Ramsey questions in discrete geometry

Marek Elias
Charles University, Prague
AG1 Mittagsseminar (own work)
AG 1, AG 2, AG 3, AG 4, AG 5, RG1, SWS, MMCI  
AG Audience
English

Date, Time and Location

Thursday, 15 May 2014
13:00
30 Minutes
E1 4
022
Saarbrücken

Abstract

Ramsey theory contains many theorems of a similar form: in every

sufficiently large structure we can find a homogeneous substructure of
nontrivial size. Actually, one of the first results in this field was
in geometric context. In 1935 Erdos and Szekeres proved that among n^2
points in a plane n of them form a monotone subset, and that every set
of 2^n points contains an n-point convex or an n-point concave subset.
Recently, there was a progress in this area concerning Semialgebraic
predicates.
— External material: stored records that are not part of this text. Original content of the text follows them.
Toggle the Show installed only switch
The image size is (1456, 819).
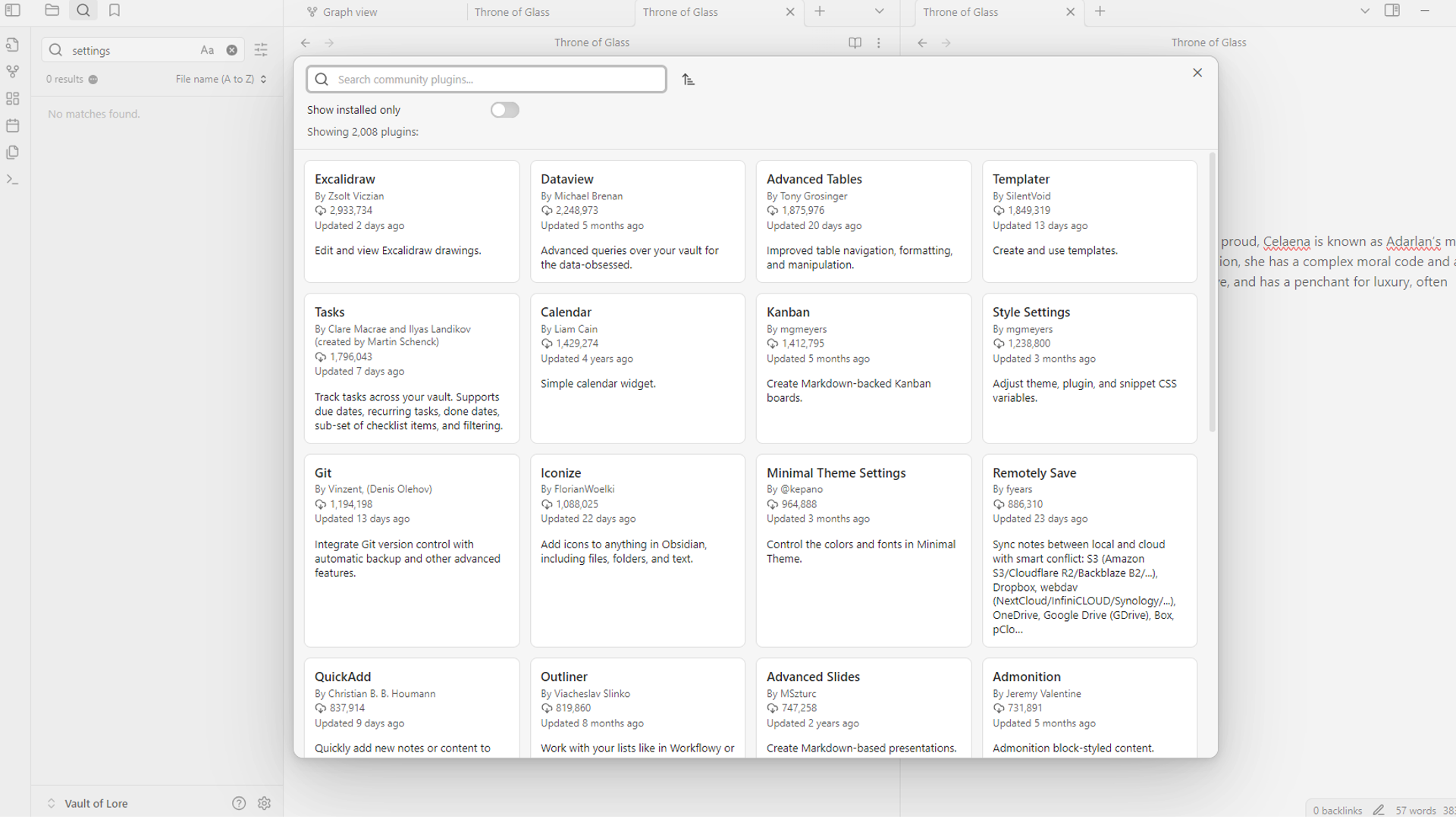coord(505,109)
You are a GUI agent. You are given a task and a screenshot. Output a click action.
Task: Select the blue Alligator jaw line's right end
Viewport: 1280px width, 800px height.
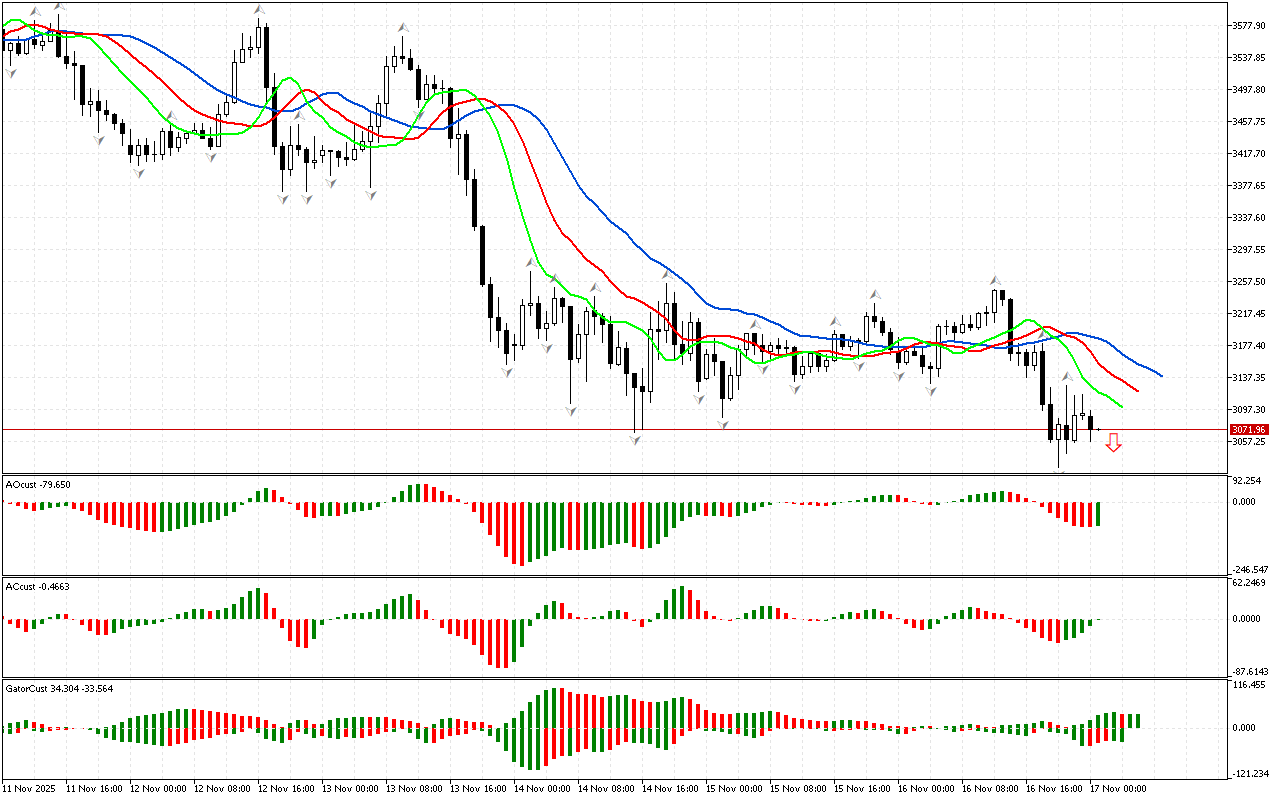(x=1159, y=375)
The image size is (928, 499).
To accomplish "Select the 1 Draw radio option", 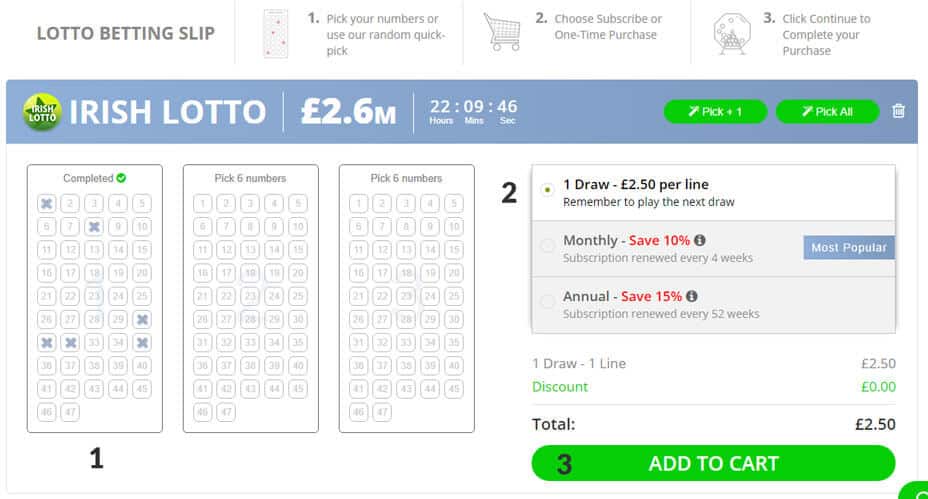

Conlon, Fox, Pach, Sudakov, and Suk showed that every set of
twr_k(n^c) points in R^d equipped with a (k+1)-ary semialgebraic
predicate contains an n-point set homogeneous according to this
predicate. They also constructed a set S of twr_k(cn) points in
dimension 2^{k-2} and a (k+1)-ary semialgebraic predicate P such that
there is no P-homogeneous subset of S of size n+1. In this talk we
present a result with Matousek, Roldan-Pensado, and Safernova which
lowers the dimension needed for this construction, as well as bounds and
constructions for some specific predicates e.g. Order type.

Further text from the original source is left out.